Article start

- Born: 14 March 1976 Okinawa, Japan
- Occupation: Film director;
- Years active: 1999–present

= Mari Asato =

Japanese film director

Mari Asato (安里 麻里, Asato Mari) is a Japanese film director.

Primarily known for the film Ju-On: Black Ghost (2009), part of The Grudge film installments, her other films include the politically undertoned Samurai Chicks (Dokuritsu Shôjo Gurentai) (2004), the cinematic rendition of Boy From Hell (2004), Twilight Syndrome: Dead Go Round (2008), Ring of Curse (2011), Bilocation (2012) and Fatal Frame (2014).

== Early life ==
Mari Asato began her career as a photographer working as an apprentice under Kiyoshi Kurosawa during the filming of Barren Illusions in 1999. A few years later she worked under Hiroshi Takahashi as an assistant director on the production of Sodom the Killer (2004). It was after this time Asato began directing her own films, mostly contributing to already well-known horror franchises. In 2011, she entered her most successful and active phase of film-making, continuously releasing sequels and feature films.

== Career ==
=== Ring of Curse (Gomennasai) (2011) ===
Gomennasai (ごめんなさい )

Article end
Stored records start

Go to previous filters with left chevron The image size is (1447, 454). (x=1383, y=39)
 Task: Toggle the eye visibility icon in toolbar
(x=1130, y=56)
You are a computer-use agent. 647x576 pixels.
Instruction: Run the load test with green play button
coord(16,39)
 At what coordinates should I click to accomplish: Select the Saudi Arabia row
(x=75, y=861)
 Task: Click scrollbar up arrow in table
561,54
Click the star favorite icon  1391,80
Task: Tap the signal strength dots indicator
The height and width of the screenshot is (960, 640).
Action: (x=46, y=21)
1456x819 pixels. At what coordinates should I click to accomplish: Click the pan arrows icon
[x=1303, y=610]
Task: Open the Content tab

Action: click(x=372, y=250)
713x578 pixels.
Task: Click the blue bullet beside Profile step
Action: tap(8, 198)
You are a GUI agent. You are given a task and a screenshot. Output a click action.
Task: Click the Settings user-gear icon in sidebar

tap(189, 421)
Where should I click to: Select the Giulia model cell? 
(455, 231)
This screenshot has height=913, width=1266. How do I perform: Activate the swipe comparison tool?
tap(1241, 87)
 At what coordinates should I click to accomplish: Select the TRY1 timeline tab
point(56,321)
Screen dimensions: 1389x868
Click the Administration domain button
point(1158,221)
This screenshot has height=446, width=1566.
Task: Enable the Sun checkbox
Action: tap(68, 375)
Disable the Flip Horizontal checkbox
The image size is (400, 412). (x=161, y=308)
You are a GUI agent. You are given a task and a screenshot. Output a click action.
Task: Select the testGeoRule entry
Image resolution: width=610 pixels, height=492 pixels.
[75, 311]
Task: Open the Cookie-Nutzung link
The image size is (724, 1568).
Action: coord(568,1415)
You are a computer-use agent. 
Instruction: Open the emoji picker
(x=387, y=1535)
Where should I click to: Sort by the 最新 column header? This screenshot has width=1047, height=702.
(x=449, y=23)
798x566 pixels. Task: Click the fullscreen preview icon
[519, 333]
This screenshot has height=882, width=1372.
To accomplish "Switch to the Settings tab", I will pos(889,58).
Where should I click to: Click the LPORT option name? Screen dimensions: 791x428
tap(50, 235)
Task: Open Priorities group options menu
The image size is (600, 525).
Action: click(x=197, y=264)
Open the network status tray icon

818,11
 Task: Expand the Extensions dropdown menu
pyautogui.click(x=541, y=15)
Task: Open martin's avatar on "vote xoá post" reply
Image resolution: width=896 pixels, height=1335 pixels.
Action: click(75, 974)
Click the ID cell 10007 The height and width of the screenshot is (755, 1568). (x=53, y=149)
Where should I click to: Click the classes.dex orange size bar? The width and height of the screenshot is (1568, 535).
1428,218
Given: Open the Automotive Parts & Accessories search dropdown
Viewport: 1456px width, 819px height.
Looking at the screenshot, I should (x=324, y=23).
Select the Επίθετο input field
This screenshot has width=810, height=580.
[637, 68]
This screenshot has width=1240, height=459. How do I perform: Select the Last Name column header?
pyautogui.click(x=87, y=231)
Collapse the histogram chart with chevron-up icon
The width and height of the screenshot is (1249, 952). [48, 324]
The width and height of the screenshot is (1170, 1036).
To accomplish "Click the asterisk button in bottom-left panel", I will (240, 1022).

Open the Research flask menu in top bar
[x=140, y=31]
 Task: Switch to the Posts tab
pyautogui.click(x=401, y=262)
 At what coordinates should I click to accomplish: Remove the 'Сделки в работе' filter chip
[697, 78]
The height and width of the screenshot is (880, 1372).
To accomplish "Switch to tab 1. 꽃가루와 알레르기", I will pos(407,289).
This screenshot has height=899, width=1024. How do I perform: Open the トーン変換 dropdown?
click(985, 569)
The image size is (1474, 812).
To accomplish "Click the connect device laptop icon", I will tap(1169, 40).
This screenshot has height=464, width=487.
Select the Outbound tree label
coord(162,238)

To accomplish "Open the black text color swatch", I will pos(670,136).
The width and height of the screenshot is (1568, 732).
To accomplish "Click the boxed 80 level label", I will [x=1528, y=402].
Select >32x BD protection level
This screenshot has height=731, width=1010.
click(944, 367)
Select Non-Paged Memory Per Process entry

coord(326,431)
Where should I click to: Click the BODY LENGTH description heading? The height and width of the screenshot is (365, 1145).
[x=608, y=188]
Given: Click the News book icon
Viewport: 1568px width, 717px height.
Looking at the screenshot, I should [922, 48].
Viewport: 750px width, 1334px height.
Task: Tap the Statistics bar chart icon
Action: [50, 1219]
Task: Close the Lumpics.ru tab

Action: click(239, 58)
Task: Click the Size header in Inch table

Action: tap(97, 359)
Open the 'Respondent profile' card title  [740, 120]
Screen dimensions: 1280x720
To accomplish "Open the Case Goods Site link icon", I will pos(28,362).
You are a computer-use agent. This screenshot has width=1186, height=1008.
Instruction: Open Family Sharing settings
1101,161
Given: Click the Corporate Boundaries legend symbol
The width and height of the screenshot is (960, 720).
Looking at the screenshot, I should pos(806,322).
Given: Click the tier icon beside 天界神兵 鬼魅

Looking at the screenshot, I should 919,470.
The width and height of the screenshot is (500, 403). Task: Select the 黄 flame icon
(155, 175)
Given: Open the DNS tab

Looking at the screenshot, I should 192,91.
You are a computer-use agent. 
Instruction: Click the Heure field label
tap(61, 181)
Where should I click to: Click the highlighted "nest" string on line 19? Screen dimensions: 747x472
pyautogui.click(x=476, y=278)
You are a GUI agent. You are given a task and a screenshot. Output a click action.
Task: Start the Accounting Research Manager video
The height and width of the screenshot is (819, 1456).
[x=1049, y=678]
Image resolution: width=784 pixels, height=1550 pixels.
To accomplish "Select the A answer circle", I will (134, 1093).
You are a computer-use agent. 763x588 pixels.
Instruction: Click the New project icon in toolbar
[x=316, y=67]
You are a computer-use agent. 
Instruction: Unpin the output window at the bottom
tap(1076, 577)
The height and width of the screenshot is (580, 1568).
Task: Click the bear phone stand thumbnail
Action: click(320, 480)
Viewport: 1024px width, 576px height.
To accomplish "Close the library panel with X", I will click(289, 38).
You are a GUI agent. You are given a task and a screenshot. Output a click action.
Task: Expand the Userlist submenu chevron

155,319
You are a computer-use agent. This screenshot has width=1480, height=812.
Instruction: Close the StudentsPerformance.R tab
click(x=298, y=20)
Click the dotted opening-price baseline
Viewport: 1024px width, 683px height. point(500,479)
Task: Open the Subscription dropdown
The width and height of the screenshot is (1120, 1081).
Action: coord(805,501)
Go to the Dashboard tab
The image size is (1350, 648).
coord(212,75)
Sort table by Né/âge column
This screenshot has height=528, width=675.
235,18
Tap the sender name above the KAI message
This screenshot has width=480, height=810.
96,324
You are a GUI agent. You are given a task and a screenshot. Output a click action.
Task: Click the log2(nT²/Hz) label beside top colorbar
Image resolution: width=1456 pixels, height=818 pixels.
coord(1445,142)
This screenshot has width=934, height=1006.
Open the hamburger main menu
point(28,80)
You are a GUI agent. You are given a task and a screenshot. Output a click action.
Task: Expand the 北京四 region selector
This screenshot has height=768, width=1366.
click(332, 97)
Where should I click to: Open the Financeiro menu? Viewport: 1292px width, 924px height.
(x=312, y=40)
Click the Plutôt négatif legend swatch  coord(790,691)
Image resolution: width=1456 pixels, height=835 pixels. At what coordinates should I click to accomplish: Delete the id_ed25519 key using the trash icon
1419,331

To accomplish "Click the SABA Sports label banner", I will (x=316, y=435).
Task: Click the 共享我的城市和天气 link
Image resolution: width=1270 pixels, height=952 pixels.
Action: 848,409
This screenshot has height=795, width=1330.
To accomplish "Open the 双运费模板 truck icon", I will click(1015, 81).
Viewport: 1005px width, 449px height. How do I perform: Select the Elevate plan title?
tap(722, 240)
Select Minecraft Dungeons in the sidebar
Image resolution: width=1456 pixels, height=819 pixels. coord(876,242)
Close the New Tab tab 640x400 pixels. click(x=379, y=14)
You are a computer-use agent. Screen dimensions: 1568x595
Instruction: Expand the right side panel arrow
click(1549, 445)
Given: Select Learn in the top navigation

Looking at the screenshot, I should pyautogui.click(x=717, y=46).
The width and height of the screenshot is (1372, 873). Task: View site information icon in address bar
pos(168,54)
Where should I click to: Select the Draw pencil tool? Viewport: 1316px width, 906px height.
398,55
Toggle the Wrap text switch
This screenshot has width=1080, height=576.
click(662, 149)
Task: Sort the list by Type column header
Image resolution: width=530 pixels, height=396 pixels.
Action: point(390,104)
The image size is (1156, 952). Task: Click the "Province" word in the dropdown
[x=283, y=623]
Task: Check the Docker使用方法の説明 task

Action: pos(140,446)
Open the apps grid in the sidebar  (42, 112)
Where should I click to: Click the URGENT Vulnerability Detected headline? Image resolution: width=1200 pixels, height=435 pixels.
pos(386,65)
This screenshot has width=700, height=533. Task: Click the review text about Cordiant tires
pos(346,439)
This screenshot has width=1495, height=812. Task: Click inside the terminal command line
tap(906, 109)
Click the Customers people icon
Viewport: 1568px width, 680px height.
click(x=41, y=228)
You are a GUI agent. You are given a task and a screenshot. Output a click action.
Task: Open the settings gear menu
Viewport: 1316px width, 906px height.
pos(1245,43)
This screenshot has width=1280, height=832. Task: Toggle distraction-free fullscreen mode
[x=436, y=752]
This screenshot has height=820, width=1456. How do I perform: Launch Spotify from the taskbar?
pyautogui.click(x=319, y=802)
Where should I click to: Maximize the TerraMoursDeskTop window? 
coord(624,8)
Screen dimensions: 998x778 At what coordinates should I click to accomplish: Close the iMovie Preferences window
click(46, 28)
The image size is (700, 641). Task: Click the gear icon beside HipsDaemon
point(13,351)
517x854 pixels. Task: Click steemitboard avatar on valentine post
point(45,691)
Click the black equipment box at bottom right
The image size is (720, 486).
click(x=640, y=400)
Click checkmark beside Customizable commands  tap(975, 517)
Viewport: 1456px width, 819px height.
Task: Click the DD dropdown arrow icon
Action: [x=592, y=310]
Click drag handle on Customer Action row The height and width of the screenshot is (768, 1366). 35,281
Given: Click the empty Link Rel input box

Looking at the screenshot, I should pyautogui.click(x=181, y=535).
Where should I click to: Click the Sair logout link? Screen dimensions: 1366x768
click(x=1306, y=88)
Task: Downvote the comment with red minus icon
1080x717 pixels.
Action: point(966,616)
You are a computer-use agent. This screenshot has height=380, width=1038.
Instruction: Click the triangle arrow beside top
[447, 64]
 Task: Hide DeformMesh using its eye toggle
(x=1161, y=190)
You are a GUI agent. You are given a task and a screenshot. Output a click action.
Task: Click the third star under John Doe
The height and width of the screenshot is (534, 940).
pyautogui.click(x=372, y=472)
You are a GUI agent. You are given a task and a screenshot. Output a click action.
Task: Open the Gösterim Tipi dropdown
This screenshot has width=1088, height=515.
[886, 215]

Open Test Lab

Stored records end

**Exercise description:**
Rewrite the Mari Asato article from "Mari Asato (安里" to "Fatal Frame (2014).", putting "filmmaker" in place of "film director".

**Task output:**
Mari Asato (安里 麻里, Asato Mari) is a Japanese filmmaker.

Primarily known for the film Ju-On: Black Ghost (2009), part of The Grudge film installments, her other films include the politically undertoned Samurai Chicks (Dokuritsu Shôjo Gurentai) (2004), the cinematic rendition of Boy From Hell (2004), Twilight Syndrome: Dead Go Round (2008), Ring of Curse (2011), Bilocation (2012) and Fatal Frame (2014).